Lately we've seen pictures of schools physically falling apart. More than 51% of public schoolchildren live in poverty or on the edge. Every teacher has students with special needs of some sort and automatically differentiates instruction, sometimes minute to minute. Teachers feed hungry kids from their desks and buy supplies for their rooms. I never met a Teacher or Principal who didn't take care of their kids way beyond the job description. So I guess that's formative assessment, maybe summative, too.
Common Core expectations, Data-driven instruction (which extended all the way to Read-Alouds) maybe were not in line with classroom reality and years of continual evaluation. I find this ironic, as the purpose of evaluation is to improve, not to prove. And NCLB certainly left a bunch of kids behind. I call these the "gap kids."

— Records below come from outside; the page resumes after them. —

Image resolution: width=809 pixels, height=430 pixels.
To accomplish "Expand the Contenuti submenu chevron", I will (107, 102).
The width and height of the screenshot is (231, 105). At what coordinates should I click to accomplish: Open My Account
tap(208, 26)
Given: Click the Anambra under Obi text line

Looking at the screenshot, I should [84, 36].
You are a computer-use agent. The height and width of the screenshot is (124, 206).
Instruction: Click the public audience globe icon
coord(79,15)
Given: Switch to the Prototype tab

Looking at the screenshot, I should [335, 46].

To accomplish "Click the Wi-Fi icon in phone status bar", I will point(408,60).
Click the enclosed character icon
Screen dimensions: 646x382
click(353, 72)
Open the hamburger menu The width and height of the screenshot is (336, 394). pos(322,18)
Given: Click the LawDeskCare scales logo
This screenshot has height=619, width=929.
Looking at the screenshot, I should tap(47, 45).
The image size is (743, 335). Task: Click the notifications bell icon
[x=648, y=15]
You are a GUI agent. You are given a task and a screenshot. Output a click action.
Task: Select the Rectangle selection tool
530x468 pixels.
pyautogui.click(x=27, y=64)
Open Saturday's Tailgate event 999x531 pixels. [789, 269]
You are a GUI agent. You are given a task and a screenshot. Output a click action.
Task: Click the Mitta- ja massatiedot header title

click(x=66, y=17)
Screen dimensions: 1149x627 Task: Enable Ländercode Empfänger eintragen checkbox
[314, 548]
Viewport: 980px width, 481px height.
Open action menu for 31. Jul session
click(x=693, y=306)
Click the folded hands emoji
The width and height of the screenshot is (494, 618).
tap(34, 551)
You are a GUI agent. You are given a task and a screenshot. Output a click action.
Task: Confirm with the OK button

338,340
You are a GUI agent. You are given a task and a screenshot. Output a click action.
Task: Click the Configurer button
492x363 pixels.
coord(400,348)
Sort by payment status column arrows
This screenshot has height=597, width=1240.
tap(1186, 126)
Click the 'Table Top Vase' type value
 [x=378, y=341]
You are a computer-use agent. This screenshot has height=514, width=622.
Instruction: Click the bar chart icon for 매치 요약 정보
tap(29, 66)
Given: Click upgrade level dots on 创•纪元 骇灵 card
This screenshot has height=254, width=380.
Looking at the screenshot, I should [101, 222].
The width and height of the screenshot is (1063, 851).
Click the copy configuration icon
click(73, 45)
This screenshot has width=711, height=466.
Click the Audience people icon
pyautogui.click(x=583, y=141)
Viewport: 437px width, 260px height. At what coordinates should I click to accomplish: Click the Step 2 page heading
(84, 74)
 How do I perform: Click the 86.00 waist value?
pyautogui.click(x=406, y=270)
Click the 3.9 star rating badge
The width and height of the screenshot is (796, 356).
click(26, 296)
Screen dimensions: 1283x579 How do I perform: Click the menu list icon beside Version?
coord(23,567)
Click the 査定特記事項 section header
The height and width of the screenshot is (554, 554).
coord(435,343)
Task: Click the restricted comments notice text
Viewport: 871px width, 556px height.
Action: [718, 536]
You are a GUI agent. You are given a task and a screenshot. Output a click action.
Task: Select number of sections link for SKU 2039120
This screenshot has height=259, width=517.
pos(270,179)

NAEP (National Assessment of Educational Progress) remains our Nation's Report Card, regardless of new reform acronyms. It's definitely worth taking a look at the NAEP reading scores, summative assessment. In this case, a solid view of America's schoolkids and an honest look at data which makes sense to us. I hope you study the newest report before any local decisions are made regarding the new ESSA regulations. The challenge is daunting, but more local 'say' and encouraging teachers take the lead and figure out how they can best support each other is best bet.
- To be effective assessment for teachers, parents and kids, it has be useful.
- To be effective assessment for teachers, parents and kids, it has to be reliable and valid.
- To be effective assessment for teachers, parents and kids, it has to be immediate.
NAEP is not Common Core, but Common Core is NAEP.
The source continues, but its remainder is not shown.